─── ENTRIES SHOWN ───
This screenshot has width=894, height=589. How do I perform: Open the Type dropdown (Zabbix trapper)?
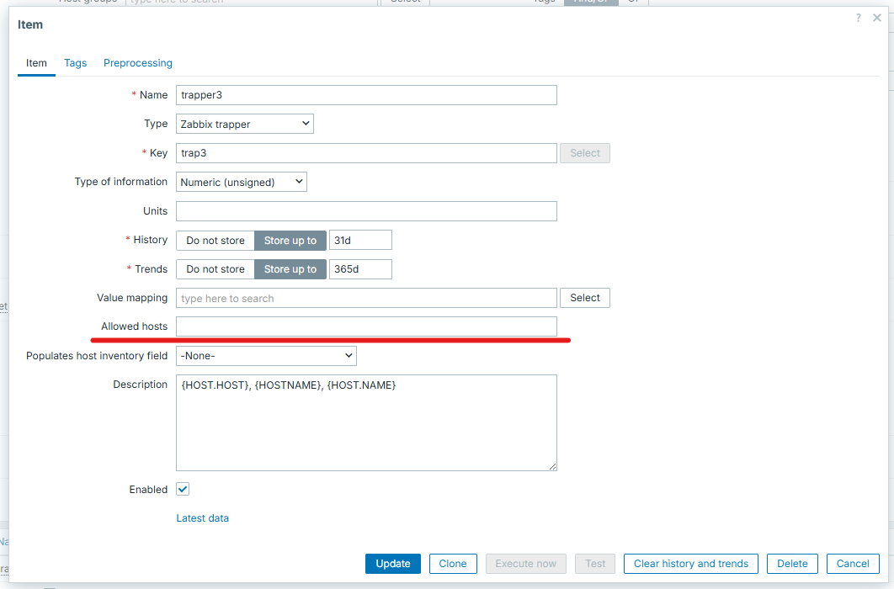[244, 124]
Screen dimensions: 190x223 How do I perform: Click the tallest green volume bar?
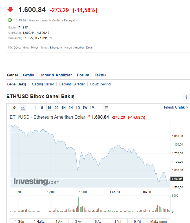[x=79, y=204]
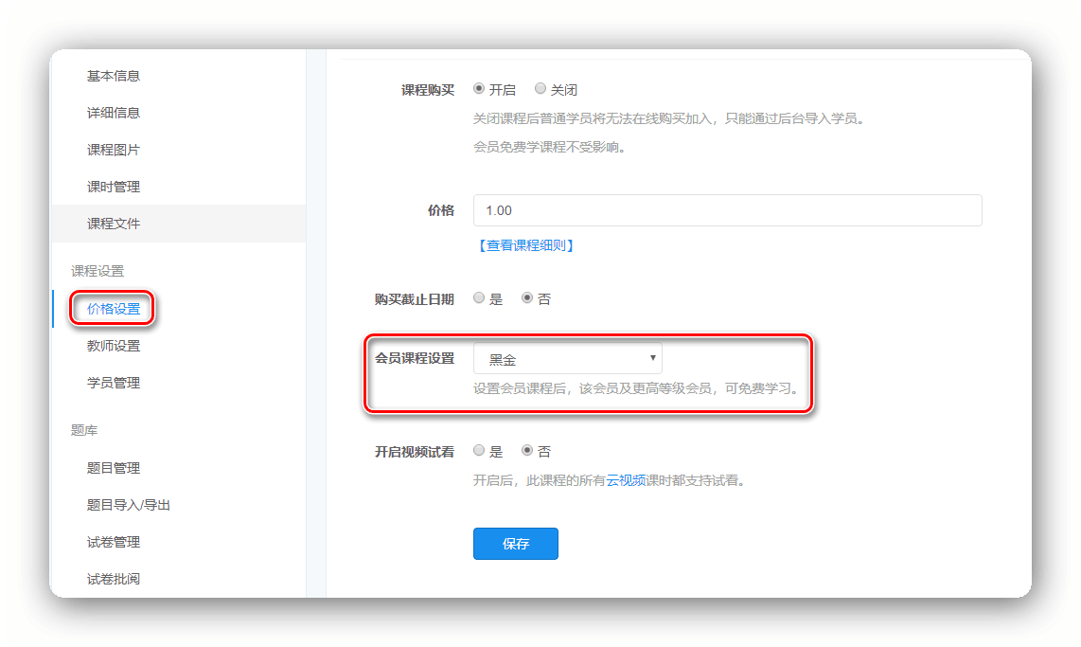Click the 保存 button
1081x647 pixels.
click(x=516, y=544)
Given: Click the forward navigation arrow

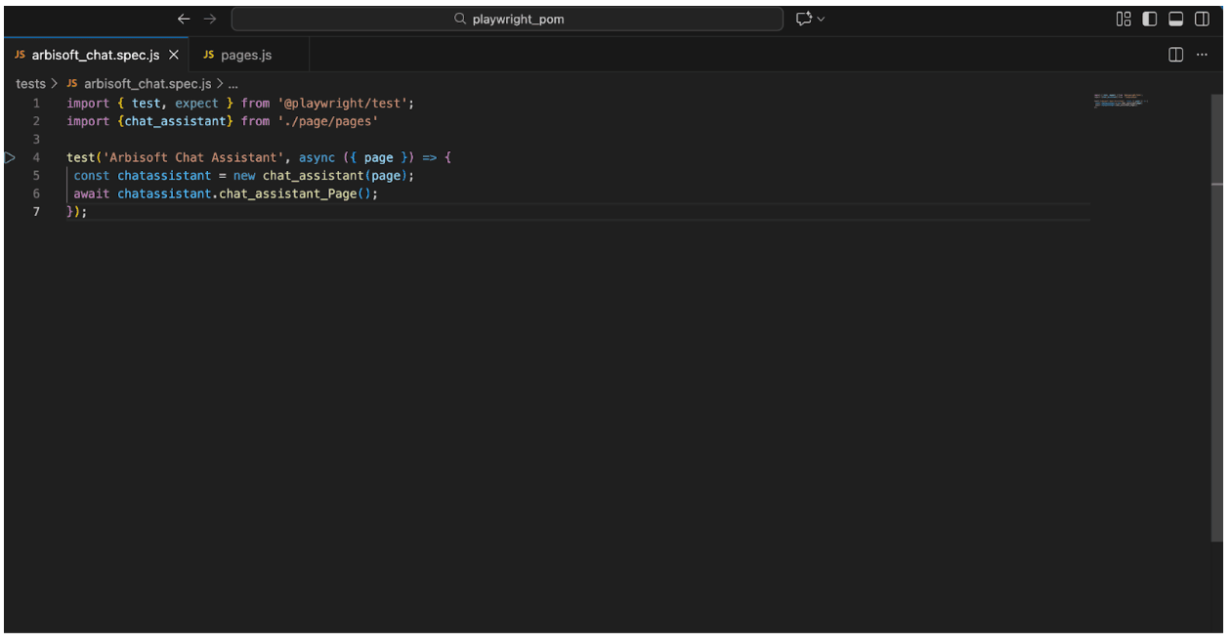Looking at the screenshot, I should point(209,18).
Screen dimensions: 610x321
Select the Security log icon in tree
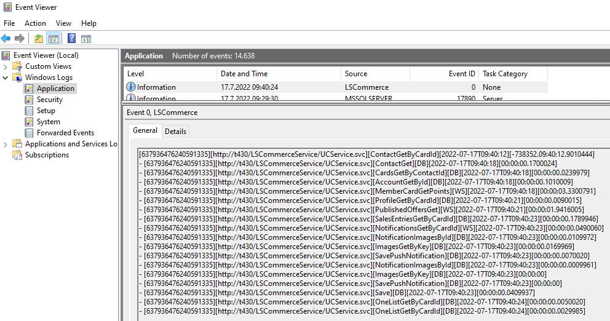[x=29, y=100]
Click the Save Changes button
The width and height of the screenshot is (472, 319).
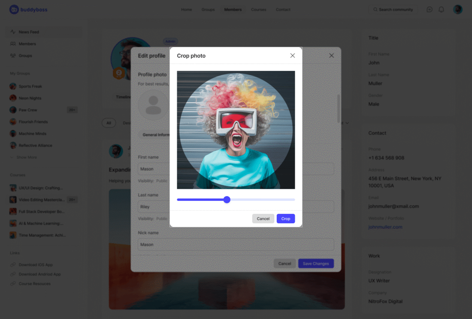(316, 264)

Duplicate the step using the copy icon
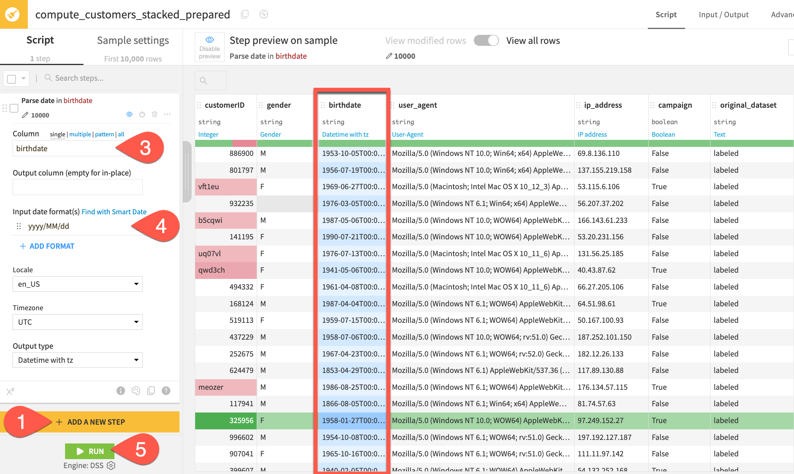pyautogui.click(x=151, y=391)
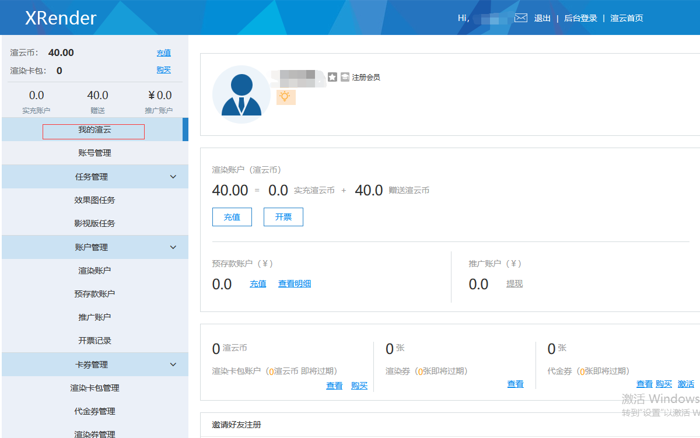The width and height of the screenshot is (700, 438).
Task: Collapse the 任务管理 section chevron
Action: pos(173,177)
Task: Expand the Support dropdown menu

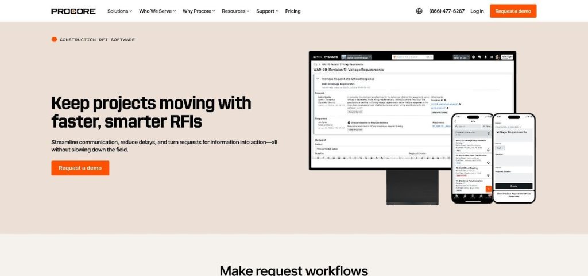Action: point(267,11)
───
• **REQUIRED WORK**:
Pull out every line of the material above that contains the string "Task". Case counts.

• **SOLUTION TO THE PROBLEM**:
Task: Collapse the 任务管理 section chevron
Task: Expand the Support dropdown menu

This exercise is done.